» Reading passage:
++++++
ALBAWABA - After days of overwhelming protests across multiple US university campuses, Columbia University announced in a statement that its classes at its main campus will be hybrid till the end of the spring semester.
"Safety is our highest priority as we strive to support our students’ learning and all the required academic operations," the university said in an announcement Monday night.
Hundreds of dozens of protestors across multiple Ivy League schools swept their campuses in solidarity with the people of Gaza in their 200+ days of brutal Israeli aggression, which left more than 34,151 killed and 77,000+ injured.
Mass protests were witnessed on Columbia's campus, where the police took into custody more than 100 students and faculty members who camped out across campus to push for the Ivy League school to cut ties with businesses associated with Israel.
As statements from the White House were made accusing the students of antisemitism, Columbia University Apartheid Divest (CUAD), a coalition of 100+ Columbia University student groups formed in support of the Palestinian liberation, released a statement in response to the accusations by the White House.
"We firmly reject any form of hate or bigotry and stand vigilant against non-students attempting to disrupt the solidarity being forged amount students – Palestinian, Muslim, Arab, Jewish, Black, and pro-Palestinian classmates and colleagues who represent the full diversity of our country," the statement reads.
At New York University, the school administration called the police on hundreds of protestors in what it claimed to be a "disorderly scene", after receiving reports of "intimidating chants", as protestors were calling for putting an end to the Israeli brutal aggression on Gaza.
++++++
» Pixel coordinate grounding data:
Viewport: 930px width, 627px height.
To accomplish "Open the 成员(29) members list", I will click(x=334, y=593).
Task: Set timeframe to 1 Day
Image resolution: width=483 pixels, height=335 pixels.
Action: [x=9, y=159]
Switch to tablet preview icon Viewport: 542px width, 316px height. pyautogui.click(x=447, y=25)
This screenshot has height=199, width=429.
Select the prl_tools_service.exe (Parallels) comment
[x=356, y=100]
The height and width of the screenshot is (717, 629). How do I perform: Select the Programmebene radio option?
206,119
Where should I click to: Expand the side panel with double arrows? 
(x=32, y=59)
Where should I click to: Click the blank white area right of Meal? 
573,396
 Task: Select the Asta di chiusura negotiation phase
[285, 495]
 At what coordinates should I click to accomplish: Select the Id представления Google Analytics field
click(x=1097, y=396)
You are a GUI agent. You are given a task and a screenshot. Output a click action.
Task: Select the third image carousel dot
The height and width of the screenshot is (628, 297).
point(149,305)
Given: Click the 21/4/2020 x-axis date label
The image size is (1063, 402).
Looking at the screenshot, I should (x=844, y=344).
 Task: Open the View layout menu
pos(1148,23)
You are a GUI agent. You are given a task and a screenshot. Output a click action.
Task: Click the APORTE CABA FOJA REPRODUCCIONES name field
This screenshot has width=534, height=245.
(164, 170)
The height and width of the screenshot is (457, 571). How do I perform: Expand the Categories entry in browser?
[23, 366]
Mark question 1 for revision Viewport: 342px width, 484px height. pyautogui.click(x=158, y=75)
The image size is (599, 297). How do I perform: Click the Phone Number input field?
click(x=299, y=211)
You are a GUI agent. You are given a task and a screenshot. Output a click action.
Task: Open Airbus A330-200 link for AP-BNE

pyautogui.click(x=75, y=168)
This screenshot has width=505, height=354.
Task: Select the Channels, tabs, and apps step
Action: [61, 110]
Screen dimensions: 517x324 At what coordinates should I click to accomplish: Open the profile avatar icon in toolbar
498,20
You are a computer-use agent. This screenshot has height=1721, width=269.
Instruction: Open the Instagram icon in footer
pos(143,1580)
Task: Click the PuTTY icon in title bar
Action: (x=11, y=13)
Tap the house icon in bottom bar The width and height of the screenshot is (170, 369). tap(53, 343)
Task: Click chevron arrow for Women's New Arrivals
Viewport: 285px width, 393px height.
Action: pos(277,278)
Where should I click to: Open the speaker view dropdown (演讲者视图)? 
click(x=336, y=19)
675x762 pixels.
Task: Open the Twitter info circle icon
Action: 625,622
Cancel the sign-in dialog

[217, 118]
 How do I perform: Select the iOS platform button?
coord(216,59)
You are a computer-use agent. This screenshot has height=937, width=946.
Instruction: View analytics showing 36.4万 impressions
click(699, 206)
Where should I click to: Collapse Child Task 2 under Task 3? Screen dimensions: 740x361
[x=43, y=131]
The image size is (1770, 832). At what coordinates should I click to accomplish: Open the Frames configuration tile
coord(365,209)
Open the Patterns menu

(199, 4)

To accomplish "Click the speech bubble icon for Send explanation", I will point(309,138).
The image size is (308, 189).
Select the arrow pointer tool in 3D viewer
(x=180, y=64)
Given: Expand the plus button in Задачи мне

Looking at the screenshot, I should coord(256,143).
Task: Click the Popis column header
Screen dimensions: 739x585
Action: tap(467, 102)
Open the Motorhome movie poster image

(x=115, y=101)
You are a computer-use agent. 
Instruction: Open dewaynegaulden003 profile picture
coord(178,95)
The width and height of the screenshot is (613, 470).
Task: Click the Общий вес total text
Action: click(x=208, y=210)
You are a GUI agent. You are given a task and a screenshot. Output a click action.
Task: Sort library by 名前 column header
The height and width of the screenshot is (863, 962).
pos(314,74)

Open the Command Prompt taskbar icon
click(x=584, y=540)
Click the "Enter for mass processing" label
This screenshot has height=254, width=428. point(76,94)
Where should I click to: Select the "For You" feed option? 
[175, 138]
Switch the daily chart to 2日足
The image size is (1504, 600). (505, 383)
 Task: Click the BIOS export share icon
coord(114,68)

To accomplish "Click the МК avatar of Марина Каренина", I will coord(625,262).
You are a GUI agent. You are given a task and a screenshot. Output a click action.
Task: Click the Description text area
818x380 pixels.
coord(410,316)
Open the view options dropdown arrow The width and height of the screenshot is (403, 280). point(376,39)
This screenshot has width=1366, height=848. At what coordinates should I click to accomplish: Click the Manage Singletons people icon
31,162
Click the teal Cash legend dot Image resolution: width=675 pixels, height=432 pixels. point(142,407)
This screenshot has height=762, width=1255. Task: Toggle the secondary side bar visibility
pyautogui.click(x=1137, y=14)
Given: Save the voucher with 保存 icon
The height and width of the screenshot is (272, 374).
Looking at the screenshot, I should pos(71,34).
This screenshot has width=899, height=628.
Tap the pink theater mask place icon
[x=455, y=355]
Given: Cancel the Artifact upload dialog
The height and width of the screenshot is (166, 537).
++++++
» Exercise 1: According to the news report on the campus protests, until when will classes at Columbia's main campus be hybrid?
» Exercise 2: Pick up the news report on the campus protests after its last sentence and carry it further.
You can ignore the records.

» Task output 1: Until the end of the spring semester.

» Task output 2:
NYU reached out to the New York Police Department saying they considered "all protestors occupying Gould Plaza to be trespassers" and that the university "would like the NYPD to clear the area and to take action to remove the protestors,", leading to mass arrests among protesting students.
Calls for students from universities all over the country grew for them to take to the streets to demand their universities to divest from companies that sell weapons to Israel and form them to condemn the ongoing onslaught in the enclave.
Students across Harvard, MIT, and Yale in addition to many other schools have answered these calls and started demanding action from their administrations.
On Monday, hundreds of Columbia University faculty members walked out in protest of the president's decision to arrest students during a pro-Palestinian camping protest last week.
Students put out protest tents on campus, prompting the solidarity demonstration. They were demolished last week after the New York Police Department detained over 100 students, who were also suspended by the institution.
Bassam Khawaja, an adjunct lecturer at Columbia law school and supervising attorney at the school’s human rights clinic, said he was "shocked and appalled that the president went immediately to the New York police department", the Guardian reported.
"It didn’t seem like any kind of measures were taken to de-escalate," Khawaja said. "It also just seems completely unnecessary. This was by all accounts, a non-violent protest. It was a group of students camping out on the lawn in the middle of campus. It’s not any different from everyday life on campus".